Occasionally, police officers behave in such as dastardly manner that it captures international attention. There was the 1997 famous video of four White LAPD officers taking turns clubbing and kicking Rodney King nearly beyond recognition after a high-speed automobile chase. In 1999, on the opposite coast, an unarmed, 23-year-old Amadou Diallo was killed after four policemen fired 41 times into his Bronx, N.Y. apartment, striking him 19 times.
In New Orleans, Robert Davis, a retired elementary school teacher, was returning to his hometown after Hurricane Katrina in 2005 to inspect the damaged family home. He went to the French Quarters to purchase some cigarettes. Four White officers, who suspected him of public drunkenness, accused Davis of resisting arrest and began beating him. An Associated Press producer filmed a video that showed no indication of resistance.
Timothy Thomas, 19, was shot to death in Cincinnati in 2001 by Patrolman Stephen Roach. The officer said he thought Thomas was armed – he wasn’t. The shooting touched off the largest urban unrest in the U.S. since the L.A. uprising a decade earlier.
And the list doesn’t stop there: Sean Bell, Oscar Grant, Frank Jude, Jonathan Ferrell, Kathryn Johnson, Kendrec McDade, Timothy Standsbury, Jr., Kenneth Chamberlain and so many more.
Three more names were added to the list in the past month: Eric Garner of Staten Island, N.Y.; Ezell Ford of Los Angeles, and now Michael Brown, the 18-year-old unarmed victim in Ferguson, Mo.
Police kill African Americans more frequently than you may realize.
According to stats compiled by the U.S. Department of Justice, an unarmed African American died at the hands of an armed White police officer at the rate of nearly two per week from 2005 to 2012. Over that 8-year-period, 400 police killings were reported per year. White officers killed a Black person, on average, 96 times per year.
Of those, 18 percent of the African Americans killed were under the age of 21, compared to 8.7 percent of Whites.
As bad as those figures are, they grossly understate the problem. The FBI statistics are based on the voluntary reporting of local law enforcement jurisdictions. Currently, approximately 750 of 17,000 law enforcement agencies regularly report their figures to the FBI. That means if the ratio holds true for all 17,000 agencies, the annual 96 Black deaths at the hands of White cops could be as high 2,170 a year or almost 42 (41.73) per week – nearly six per day (5.94).
To be conservative, let’s presume that the death rate for the non-reporting law enforcement agencies is only half of those now reporting. That would still be approximately three Blacks killed by a White police officer every day.
According to Officer Down Memorial Page, which catalogues the deaths of all law enforcement officials, 416 cops were deliberately killed in the line of duty from 2005 to 2012, an average of 52 a year from 2005 to 2012.
Using the most conservative data, Blacks are almost twice as likely to be killed by police as cops are likely to be murdered in the line of duty.
In most of the high-profile cases of police killing unarmed Blacks, there was no justification for the use of deadly force.
One case, Tennessee v. Garner, grew out of an incident in Memphis where a Black 8th grader was shot fleeing from a home burglary after stealing a purse. The judges said cops couldn’t shoot someone simply because they were escaping.

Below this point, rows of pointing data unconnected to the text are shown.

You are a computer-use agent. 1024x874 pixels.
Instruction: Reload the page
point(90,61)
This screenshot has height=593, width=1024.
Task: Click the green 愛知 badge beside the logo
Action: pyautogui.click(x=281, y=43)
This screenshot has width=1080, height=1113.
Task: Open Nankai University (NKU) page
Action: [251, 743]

In another case, Graham vs Connor, the judges said police have the duty to protect the public. Therefore, it’s okay to use force in apprehending violent offenders. But in the Memphis case, police would not be allowed to shoot at a non-violent offender even following the commission of a crime.
Of course, personal prejudice enters the picture long before an officer pulls his or her gun.
“When we ask police officers directly, ‘Who looks criminal?,’ they choose more Black faces than White faces. The more stereotypically Black a face appears, the more likely officers are to report that the face looks criminal,” according a study in Stanford’s Journal of Personality and Social Psychology.
In addition, the U.S. Commission on Civil Rights found that, “most white officers (95 percent) do not believe police are more likely to use physical force against blacks and other minorities than against whites in similar situations. The majority of black and other minority officers (69.5 percent) believe persons who look like them are more likely to receive physical force from police.”
But Blacks are treated differently from Whites – even when they are part of the law enforcement hierarchy.
As Attorney General Eric Holder recounted before the NAACP last year, “I was stopped by a police officer while simply running to catch a movie, at night in Georgetown, in Washington, D.C. I was at the time of that last incident a federal prosecutor.”
If that can happen to Eric Holder in Washington, you know what can happen to Michael Brown in Ferguson, Mo.
George E. Curry, former editor-in-chief of Emerge magazine, is editor-in-chief of the National Newspaper Publishers Association News Service (NNPA.)